Introduction
Under the Transforming Episode Accountability Model (TEAM), the cost of implants and instrumentation is included in a single, bundled payment for a surgical episode. There is no separate reimbursement for these items, which fundamentally changes how hospitals must manage costs and billing for high-cost implants.
CMS TEAM Internal Cost Savings vs. Medicare Spending Reductions
- Direct Savings (within Medicare’s fixed DRG reimbursement) negotiating lower implant prices to directly enhance hospital profitability, without reducing Medicare’s payments.
- Episode of Care Savings managing services such as SNF days, readmissions, and outpatient visits to reduce Medicare’s total episode costs. This will be crucial to achieving favorable reconciliation outcomes.
- Both types of cost control are required for success. Direct savings (lowering implant costs) to enhance profitability within Medicare’s fixed reimbursement, and episode of care cost reductions to secure program bonuses or avoid penalties during reconciliation.
Implications for Implant Costs
- Bundled payment: Under TEAM, Medicare provides a single target price that covers all services, items, and care related to a surgical episode. This shifts the financial accountability for the full episode of care to the hospital.
- No separate billing: Hospitals cannot bill separately for implants and other instrumentation used during a surgical procedure. All related supply and equipment costs must be managed within the fixed bundled payment.
- Reconciliation process: At the end of each performance year, CMS compares a hospital’s actual spending against its episode target price.
- If costs are below the target (and quality goals are met), the hospital may share in the savings.
- If costs are above the target, the hospital must repay the difference, which can be significantly impacted by the cost of implants.
- Focus on cost control: With implants bundled into the episode payment, hospitals are incentivized to control and manage supply costs more effectively. They must analyze their spending on a per-case basis and, for example, negotiate better prices with implant vendors to maximize financial success under TEAM.

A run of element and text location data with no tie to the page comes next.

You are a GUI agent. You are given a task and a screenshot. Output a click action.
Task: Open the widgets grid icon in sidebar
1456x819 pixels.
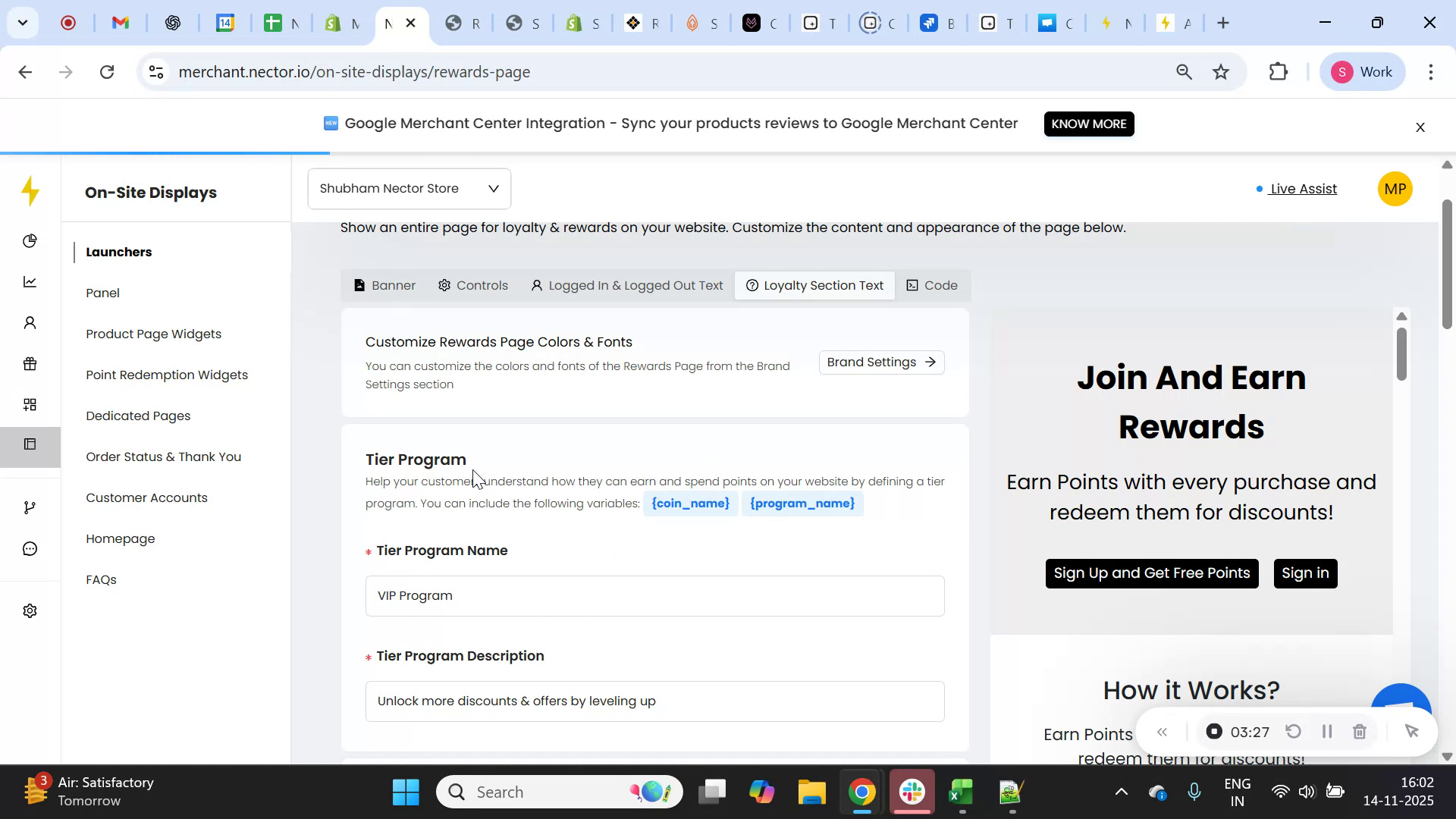30,404
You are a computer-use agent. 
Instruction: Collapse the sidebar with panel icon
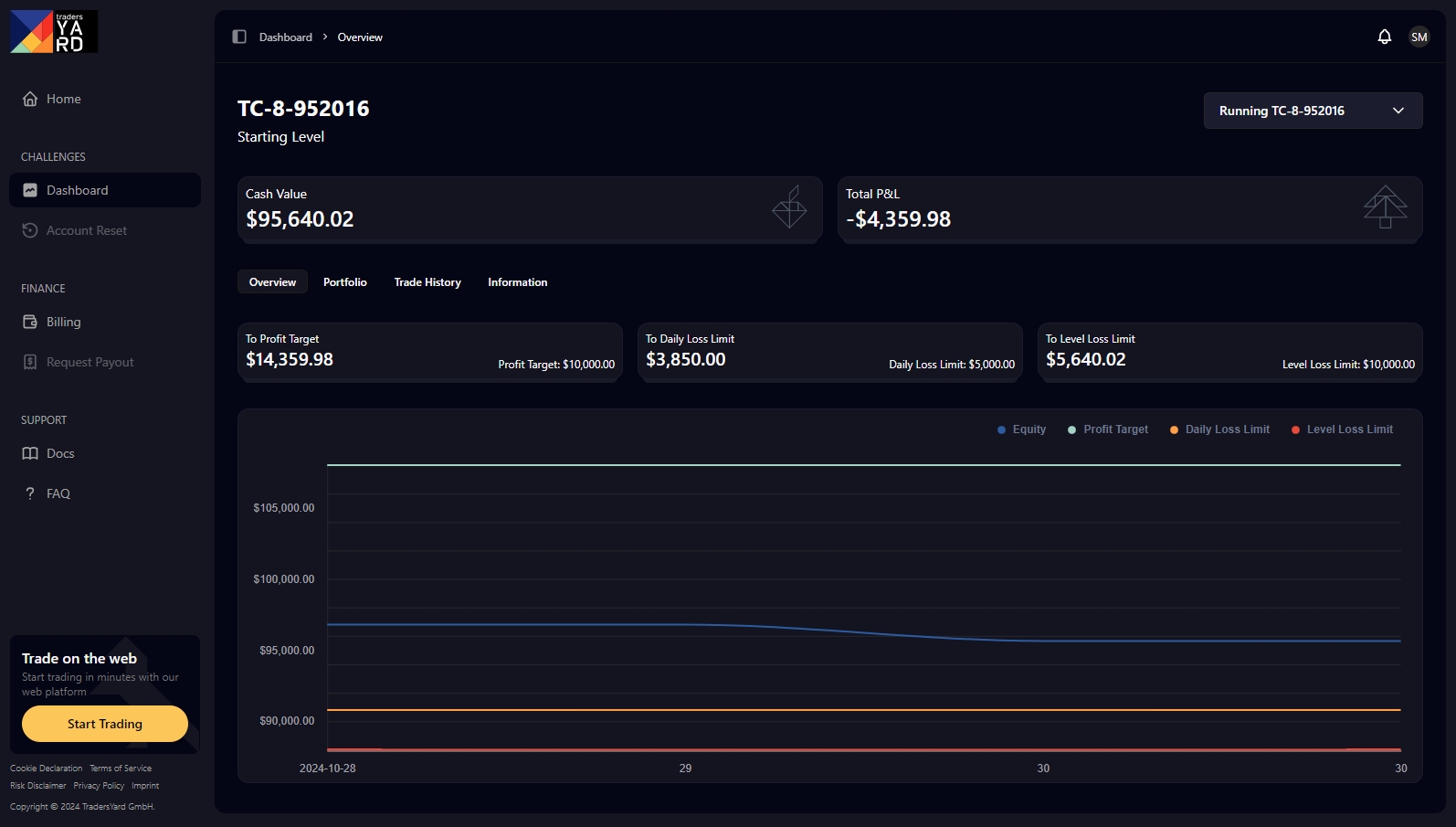[x=239, y=37]
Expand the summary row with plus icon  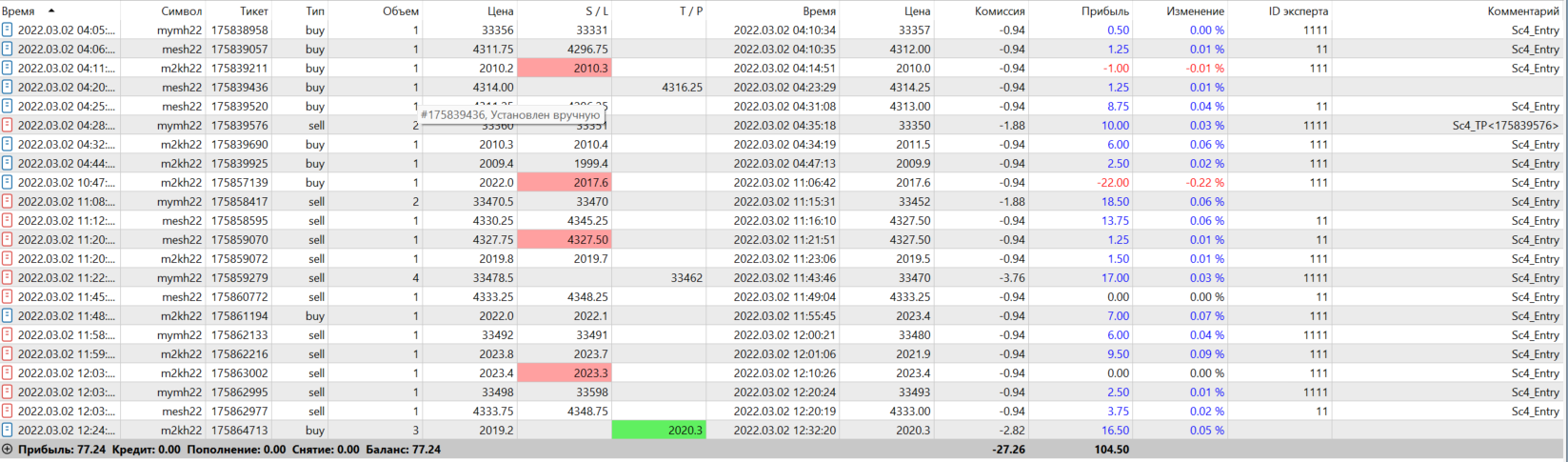click(x=8, y=449)
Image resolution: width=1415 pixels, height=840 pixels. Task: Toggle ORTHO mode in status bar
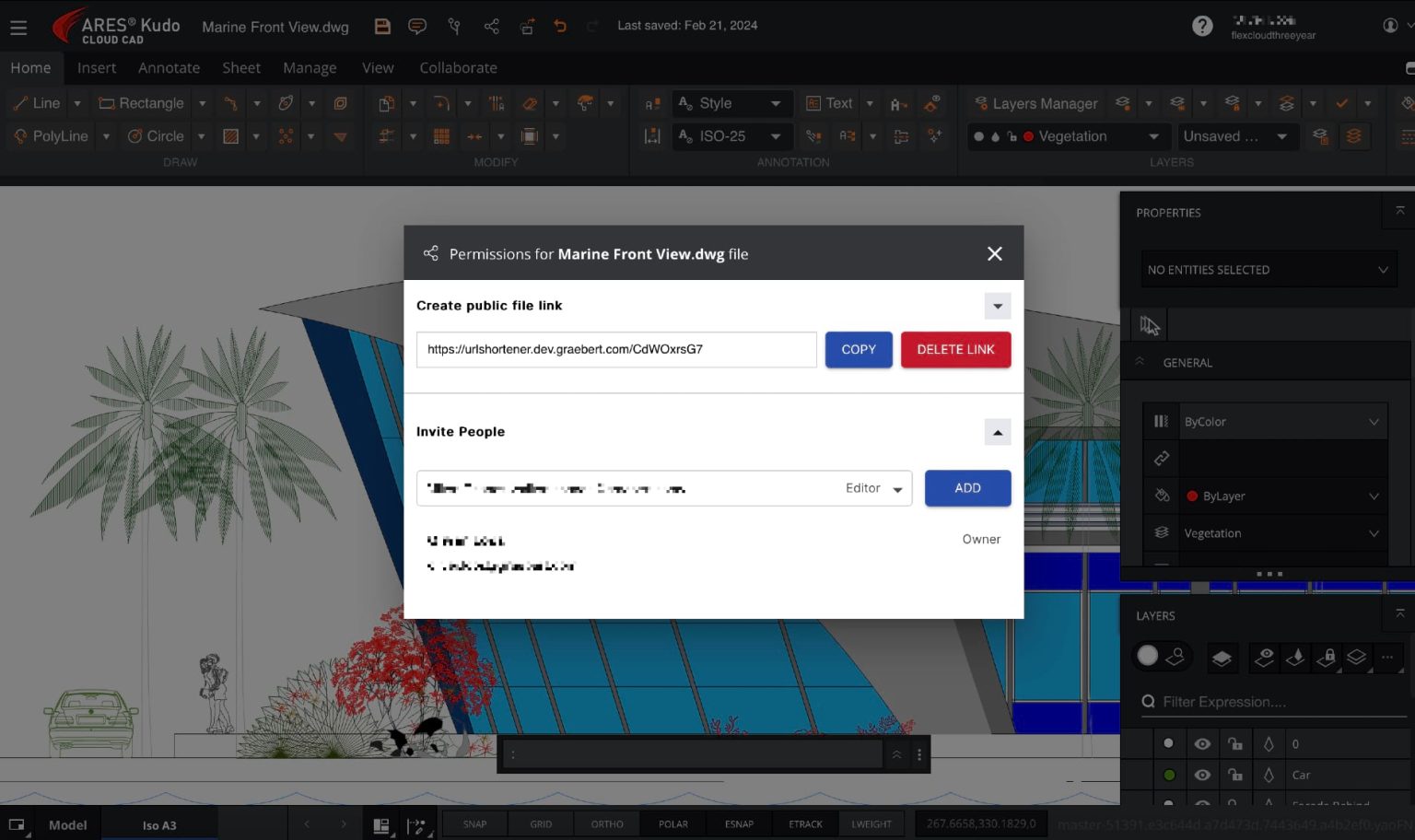(607, 824)

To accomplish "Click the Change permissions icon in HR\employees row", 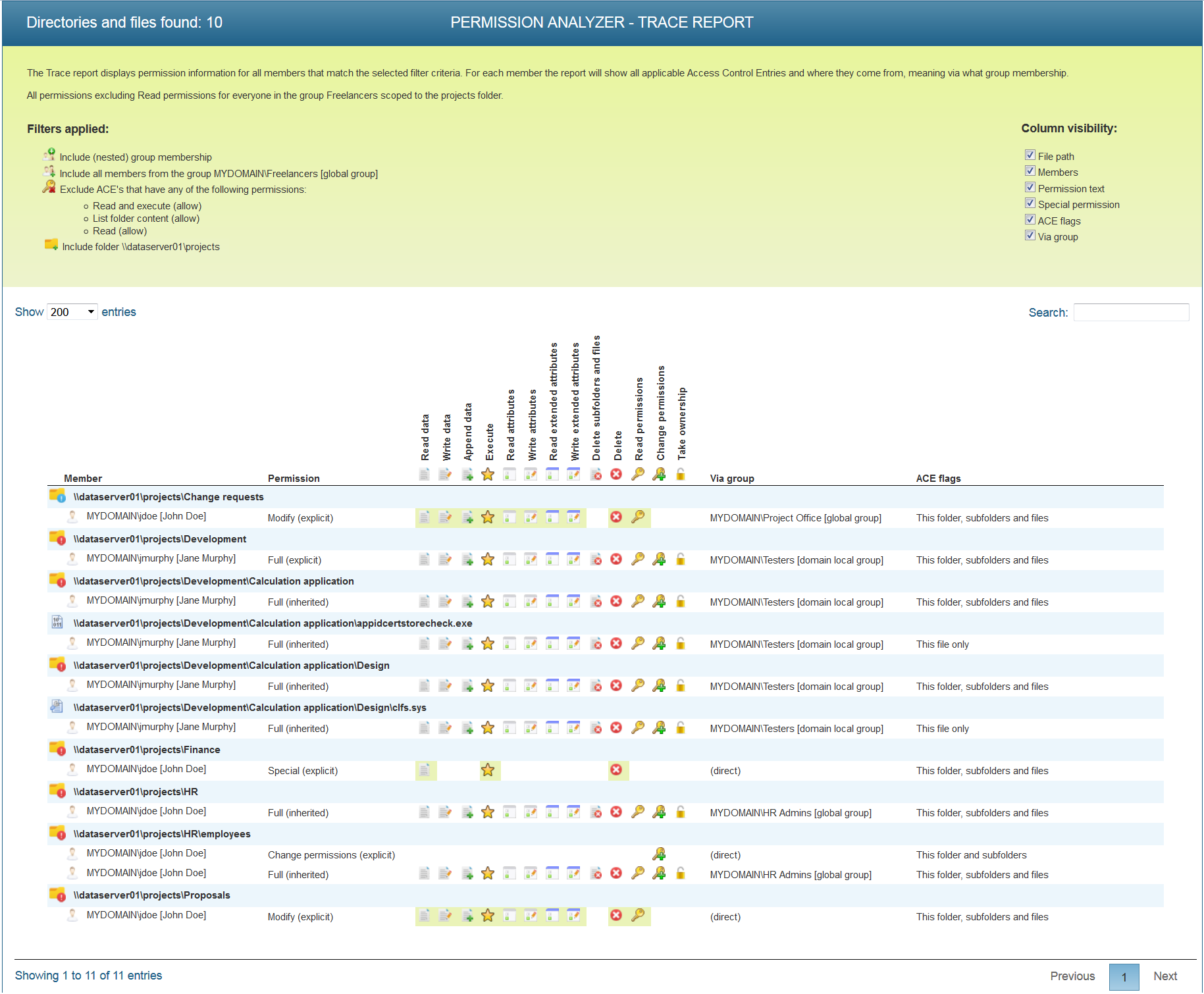I will (x=659, y=854).
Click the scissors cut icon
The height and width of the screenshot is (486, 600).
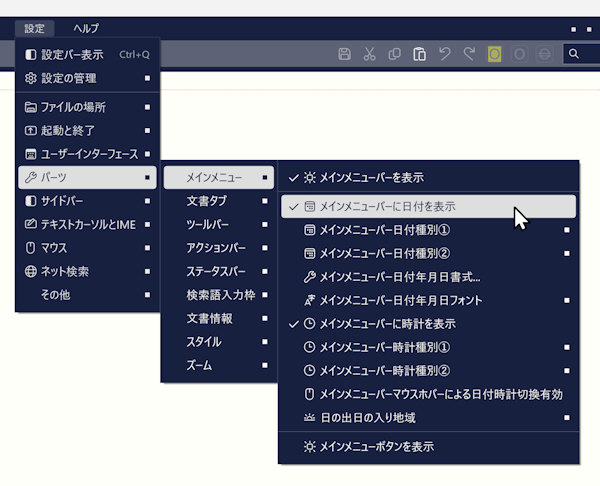coord(370,54)
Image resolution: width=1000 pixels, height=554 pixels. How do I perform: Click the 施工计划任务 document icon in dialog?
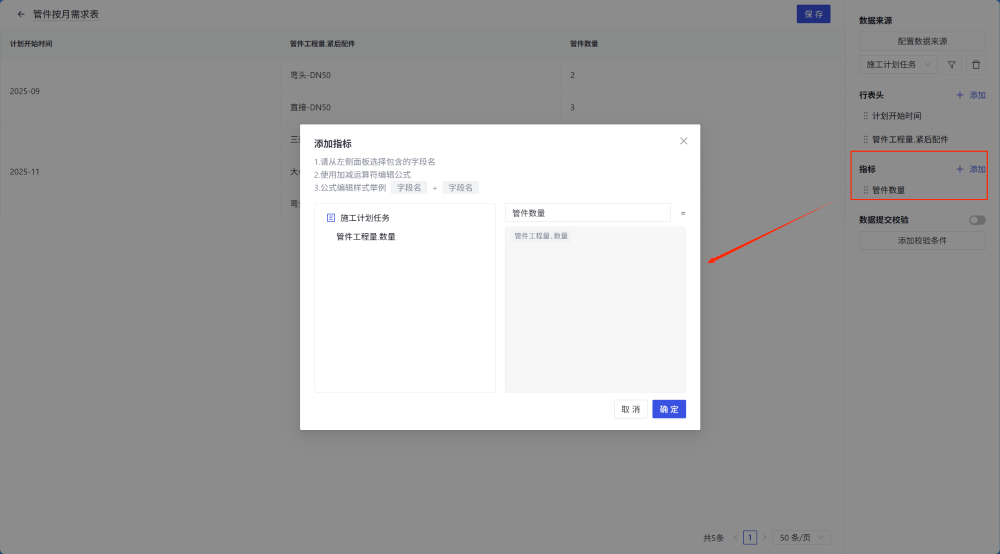pos(331,217)
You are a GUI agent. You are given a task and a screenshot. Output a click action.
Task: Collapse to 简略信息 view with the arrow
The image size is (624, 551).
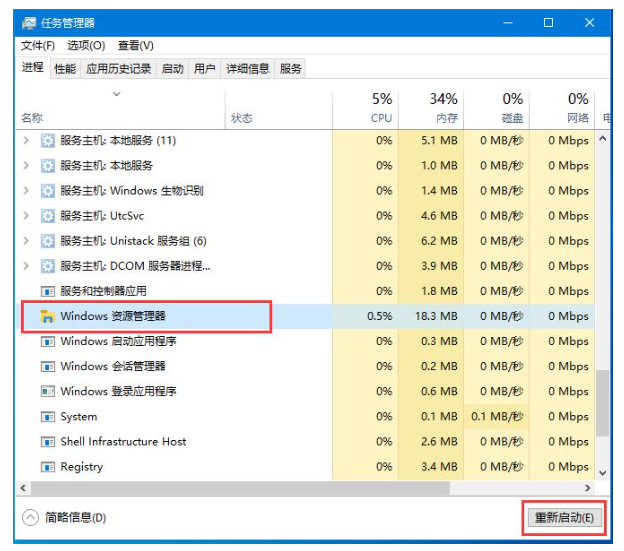pos(30,517)
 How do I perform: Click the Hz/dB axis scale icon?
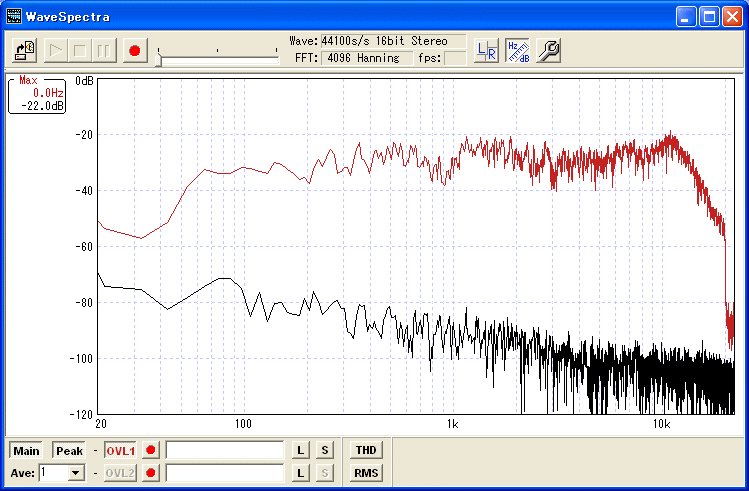(517, 50)
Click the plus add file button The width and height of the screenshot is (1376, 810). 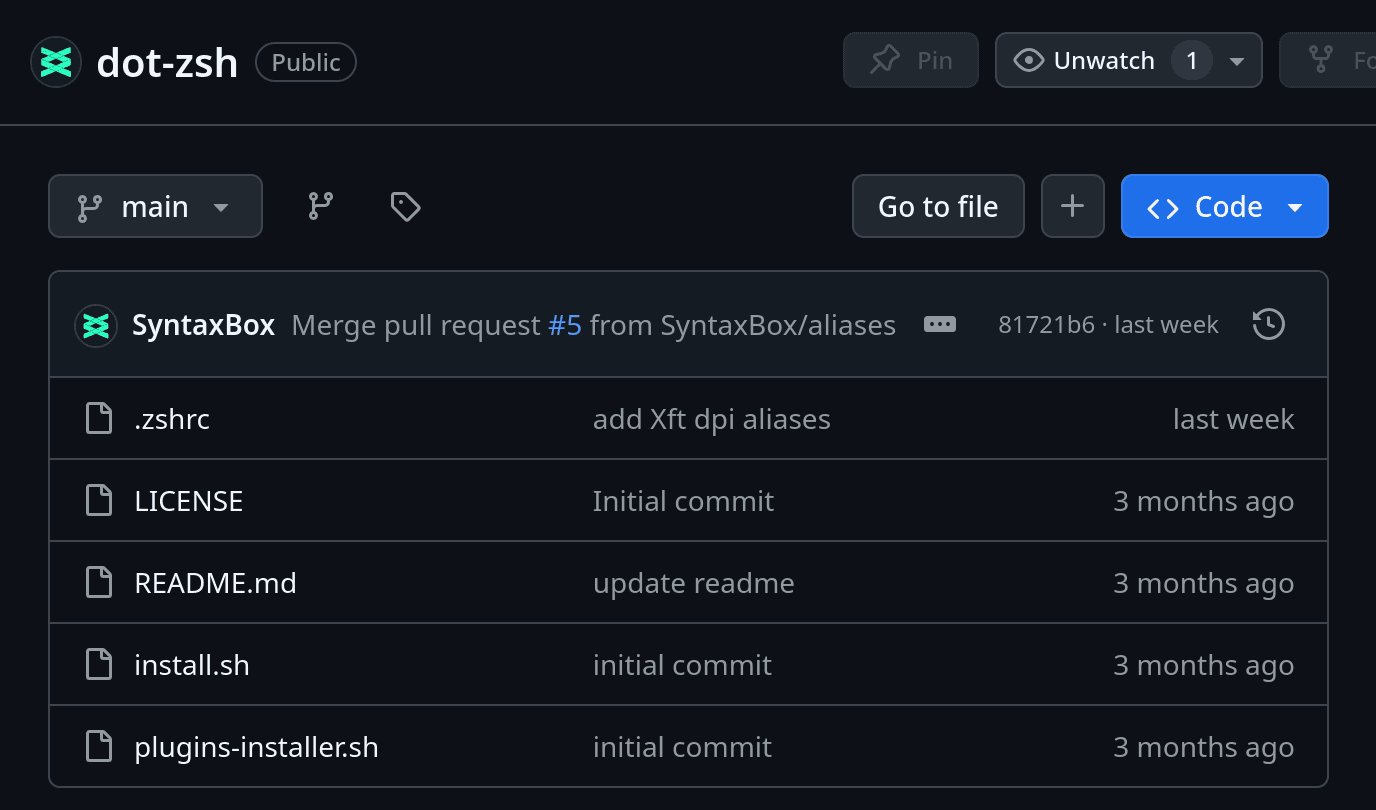[x=1072, y=206]
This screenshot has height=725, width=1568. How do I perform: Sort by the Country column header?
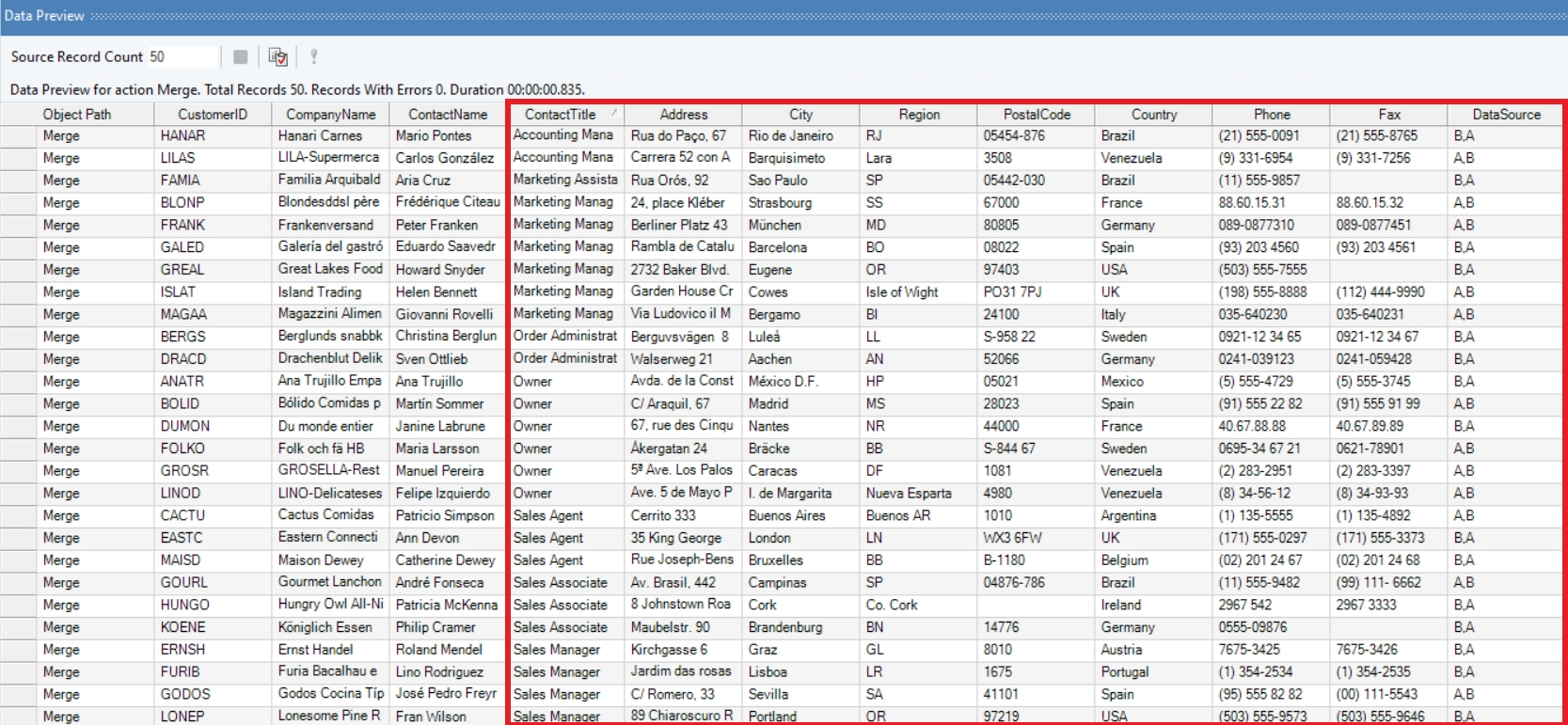(x=1153, y=115)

- Mandatory participation: 741 acute care hospitals in selected Core Based Statistical Areas (CBSAs) were required to participate starting January 1, 2026. This represents about 10% of all hospitals.
Pinnacle’s primary focus is supporting implant cost reduction, cost avoidance, and clinical value analysis for CMS TEAM episodes with respect to LEJR, SHFFT and Spinal Fusion.
Below is an example TEAM episode with services offered over the episode of care. Pinnacle’s mission is to ensure a patient’s episode of care begins with favorable implant pricing with respect to the Hospital DRG Payment as a foundation for success.

To accomplish this mission, the following outlines Pinnacle’s strategic support areas for TEAM focused data analytic and cost reduction as well as product line support for total joint replacement and spine fusions.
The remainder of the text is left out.